Integration of Peer- and Faculty-Taught Point of Care Ultrasonography Curriculum in an Internal Medicine Residency Program

2017 
Point-of-care ultrasonography (POC-US) has yet to reach its potential in general internal medicine. At present, there are no standardized curricula for integrating POC-US training into internal medicine residency programs. The expected impact of POC-US education is improved accuracy and timeliness of clinical decision-making and care. The design of this study was multi-staged. Educational modules, created by faculty and resident course directors, were piloted and refined with resident volunteers prior to being incorporated into the formal curriculum. Each educational module consisted of a 30-min lecture on theory, technique, and image review, followed by a 90-min hands-on session practicing image acquisition on healthy peer volunteers. Residents’ baseline attitudes towards and knowledge of POC-US were assessed with pre- and post-test surveys. Pre- and post-test surveys were obtained from 19 residents. Prior to the educational modules, all residents believed that POC-US was an important skillset to acquire during their residency training. Less than half of residents (43%) reported prior POC-US training. Only a quarter (26%) stated that they regularly utilized POC-US in their clinical practice.
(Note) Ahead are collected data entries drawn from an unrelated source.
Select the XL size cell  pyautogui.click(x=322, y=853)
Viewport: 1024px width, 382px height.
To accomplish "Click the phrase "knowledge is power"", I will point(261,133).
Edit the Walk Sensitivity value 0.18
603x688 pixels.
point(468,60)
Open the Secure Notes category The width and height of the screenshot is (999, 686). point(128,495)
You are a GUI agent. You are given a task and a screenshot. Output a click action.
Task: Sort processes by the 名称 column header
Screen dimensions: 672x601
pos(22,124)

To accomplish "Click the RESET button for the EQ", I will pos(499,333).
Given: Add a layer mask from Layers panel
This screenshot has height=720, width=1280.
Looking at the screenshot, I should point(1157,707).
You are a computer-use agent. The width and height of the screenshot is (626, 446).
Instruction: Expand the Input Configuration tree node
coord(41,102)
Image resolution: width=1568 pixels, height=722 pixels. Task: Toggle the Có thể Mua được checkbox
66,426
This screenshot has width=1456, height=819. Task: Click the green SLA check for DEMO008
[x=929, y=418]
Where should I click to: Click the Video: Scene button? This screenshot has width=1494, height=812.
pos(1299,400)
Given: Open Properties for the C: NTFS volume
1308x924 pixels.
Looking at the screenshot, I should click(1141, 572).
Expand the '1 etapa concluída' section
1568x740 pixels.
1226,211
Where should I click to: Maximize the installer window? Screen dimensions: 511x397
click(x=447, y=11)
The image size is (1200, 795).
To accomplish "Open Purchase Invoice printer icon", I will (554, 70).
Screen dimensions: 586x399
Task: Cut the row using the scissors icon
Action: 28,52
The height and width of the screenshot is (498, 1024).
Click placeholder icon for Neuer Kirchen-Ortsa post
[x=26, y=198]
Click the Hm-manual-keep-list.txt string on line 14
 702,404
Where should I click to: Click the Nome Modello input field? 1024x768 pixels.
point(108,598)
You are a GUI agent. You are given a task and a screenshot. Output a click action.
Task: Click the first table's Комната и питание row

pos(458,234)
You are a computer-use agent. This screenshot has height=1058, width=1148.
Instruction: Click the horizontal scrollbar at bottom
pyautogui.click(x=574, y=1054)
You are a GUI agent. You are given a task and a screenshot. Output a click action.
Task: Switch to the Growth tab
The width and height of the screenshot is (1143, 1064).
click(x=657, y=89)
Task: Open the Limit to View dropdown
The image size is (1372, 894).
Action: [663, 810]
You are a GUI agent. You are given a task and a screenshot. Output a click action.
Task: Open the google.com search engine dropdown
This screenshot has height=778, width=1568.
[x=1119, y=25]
Resident knowledge of POC-US improved between pre- and post-testing from 63% correctly answered questions to 81% (p < 0.01). Trainees are enthusiastic about the clinical role of POC-US in their future practice and wish to gain further knowledge and training. Integration of a peer and faculty-led POC-US curriculum in an internal medicine residency program can improve knowledge of POC-US and provide a medium for hands-on clinical skills acquisition.